■ **GOAL**
Reproduce the material below verbatim, omitting the pictures.

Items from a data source
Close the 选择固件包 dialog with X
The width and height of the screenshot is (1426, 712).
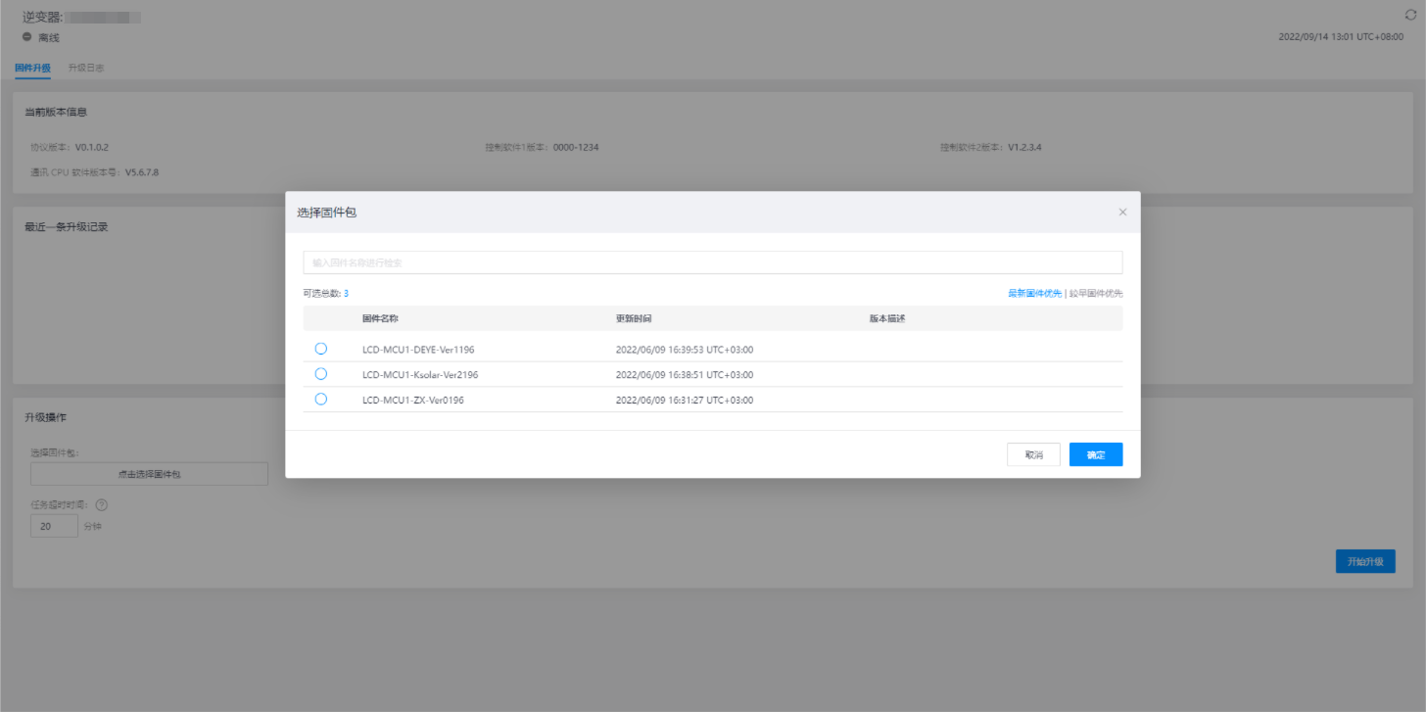click(x=1122, y=213)
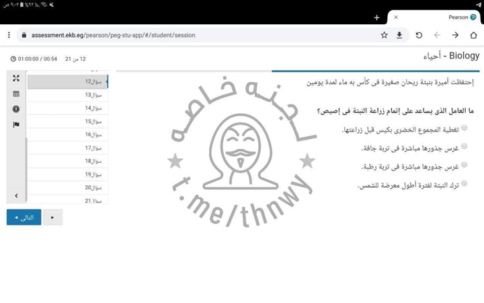Go to the browser home icon
The height and width of the screenshot is (303, 484).
pyautogui.click(x=473, y=35)
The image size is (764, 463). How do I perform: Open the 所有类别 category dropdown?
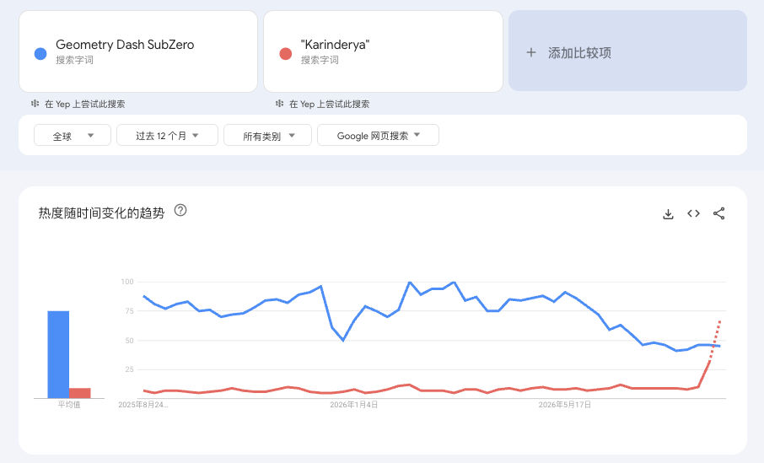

■ **THE RESPONSE**
Close the 选择固件包 dialog with X
The width and height of the screenshot is (1426, 712).
click(x=1122, y=213)
Go to the browser home icon
The height and width of the screenshot is (303, 484).
pyautogui.click(x=473, y=35)
The image size is (764, 463). How do I perform: Open the 所有类别 category dropdown?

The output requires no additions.